# [INFORMATION]

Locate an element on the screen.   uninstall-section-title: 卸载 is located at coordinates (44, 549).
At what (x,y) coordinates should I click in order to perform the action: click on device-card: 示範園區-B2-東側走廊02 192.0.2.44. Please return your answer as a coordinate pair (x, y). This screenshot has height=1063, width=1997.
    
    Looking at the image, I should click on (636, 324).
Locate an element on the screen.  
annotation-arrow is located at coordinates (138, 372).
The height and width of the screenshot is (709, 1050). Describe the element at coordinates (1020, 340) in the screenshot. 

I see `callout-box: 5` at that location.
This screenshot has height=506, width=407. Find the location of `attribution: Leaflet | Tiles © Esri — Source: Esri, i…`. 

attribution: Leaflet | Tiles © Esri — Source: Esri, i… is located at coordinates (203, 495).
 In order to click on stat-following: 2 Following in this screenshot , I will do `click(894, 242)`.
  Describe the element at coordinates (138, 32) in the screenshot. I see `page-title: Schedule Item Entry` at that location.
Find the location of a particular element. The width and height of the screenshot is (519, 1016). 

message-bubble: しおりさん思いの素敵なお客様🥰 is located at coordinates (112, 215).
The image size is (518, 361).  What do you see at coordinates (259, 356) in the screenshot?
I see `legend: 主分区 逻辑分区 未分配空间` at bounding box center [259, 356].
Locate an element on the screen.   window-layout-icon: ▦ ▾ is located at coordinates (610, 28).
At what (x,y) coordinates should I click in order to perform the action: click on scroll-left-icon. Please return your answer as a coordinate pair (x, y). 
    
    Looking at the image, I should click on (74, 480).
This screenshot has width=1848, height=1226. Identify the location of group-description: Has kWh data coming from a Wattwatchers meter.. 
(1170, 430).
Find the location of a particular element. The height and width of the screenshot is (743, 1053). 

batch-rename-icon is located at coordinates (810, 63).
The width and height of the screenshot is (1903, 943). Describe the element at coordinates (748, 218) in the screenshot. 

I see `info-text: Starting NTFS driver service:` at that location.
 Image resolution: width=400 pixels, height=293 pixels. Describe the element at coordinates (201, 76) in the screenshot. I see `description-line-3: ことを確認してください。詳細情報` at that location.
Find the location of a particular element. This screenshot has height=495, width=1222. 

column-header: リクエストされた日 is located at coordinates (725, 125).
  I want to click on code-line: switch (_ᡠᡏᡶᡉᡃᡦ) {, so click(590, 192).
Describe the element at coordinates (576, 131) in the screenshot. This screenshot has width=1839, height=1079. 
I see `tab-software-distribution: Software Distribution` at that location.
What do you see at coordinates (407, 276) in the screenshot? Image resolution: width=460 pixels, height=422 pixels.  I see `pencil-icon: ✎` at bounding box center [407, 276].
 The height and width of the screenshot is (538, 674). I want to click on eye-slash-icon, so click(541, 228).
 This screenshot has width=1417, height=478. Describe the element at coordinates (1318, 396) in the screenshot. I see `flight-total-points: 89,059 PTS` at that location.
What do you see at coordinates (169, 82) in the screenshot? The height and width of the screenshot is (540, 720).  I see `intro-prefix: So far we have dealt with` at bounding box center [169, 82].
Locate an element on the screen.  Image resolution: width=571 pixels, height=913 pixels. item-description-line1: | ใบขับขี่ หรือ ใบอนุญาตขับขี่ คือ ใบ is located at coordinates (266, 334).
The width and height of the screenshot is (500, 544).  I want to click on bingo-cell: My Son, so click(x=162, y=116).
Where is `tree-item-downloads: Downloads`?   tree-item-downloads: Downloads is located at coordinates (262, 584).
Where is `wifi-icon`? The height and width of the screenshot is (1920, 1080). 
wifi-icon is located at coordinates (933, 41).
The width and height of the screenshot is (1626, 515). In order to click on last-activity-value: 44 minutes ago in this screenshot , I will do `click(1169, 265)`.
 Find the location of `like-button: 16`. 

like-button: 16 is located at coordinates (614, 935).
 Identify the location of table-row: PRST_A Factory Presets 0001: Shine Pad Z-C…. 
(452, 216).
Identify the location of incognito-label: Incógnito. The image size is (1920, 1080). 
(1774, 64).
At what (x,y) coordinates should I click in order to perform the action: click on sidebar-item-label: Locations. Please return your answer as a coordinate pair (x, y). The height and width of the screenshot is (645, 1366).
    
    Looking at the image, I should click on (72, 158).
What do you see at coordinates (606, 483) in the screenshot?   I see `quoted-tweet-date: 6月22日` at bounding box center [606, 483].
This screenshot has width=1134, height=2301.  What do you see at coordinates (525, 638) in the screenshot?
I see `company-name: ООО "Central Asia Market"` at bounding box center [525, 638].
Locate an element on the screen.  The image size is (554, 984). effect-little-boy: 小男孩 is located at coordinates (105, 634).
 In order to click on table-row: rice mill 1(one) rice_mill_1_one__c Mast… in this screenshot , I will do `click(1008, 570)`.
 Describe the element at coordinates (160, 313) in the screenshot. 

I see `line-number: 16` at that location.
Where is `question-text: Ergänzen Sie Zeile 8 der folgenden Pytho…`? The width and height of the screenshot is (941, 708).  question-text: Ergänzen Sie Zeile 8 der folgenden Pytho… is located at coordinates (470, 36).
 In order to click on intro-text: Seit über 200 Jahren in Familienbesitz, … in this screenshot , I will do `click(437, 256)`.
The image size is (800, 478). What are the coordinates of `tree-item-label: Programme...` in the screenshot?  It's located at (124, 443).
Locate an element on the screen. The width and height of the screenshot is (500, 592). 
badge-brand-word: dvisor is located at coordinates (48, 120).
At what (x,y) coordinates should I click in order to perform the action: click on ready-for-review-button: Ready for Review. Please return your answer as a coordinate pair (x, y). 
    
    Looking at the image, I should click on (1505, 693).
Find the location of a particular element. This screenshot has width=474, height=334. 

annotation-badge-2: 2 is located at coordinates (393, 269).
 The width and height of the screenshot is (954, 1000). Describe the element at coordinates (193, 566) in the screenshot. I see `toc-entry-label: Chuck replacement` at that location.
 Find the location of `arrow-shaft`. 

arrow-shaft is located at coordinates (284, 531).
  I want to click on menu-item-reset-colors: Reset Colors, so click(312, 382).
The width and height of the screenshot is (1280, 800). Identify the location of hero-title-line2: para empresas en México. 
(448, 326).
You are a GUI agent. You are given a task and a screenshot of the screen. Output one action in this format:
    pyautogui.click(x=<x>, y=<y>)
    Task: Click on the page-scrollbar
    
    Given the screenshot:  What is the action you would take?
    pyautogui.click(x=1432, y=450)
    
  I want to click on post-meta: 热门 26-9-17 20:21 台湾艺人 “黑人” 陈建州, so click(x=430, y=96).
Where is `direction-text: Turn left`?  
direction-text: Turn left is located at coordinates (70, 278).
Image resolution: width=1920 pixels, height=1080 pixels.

# [AIM OF THE EXERCISE]
Write these lines out again word for word, beginning at the line that contains "What do you see at coordinates (407, 276)" and stopping after the line that contains "This screenshot has width=1417, height=478.".

# [EXPECTED ANSWER]
What do you see at coordinates (407, 276) in the screenshot? Image resolution: width=460 pixels, height=422 pixels.  I see `pencil-icon: ✎` at bounding box center [407, 276].
 The height and width of the screenshot is (538, 674). I want to click on eye-slash-icon, so click(541, 228).
 This screenshot has width=1417, height=478. Describe the element at coordinates (1318, 396) in the screenshot. I see `flight-total-points: 89,059 PTS` at that location.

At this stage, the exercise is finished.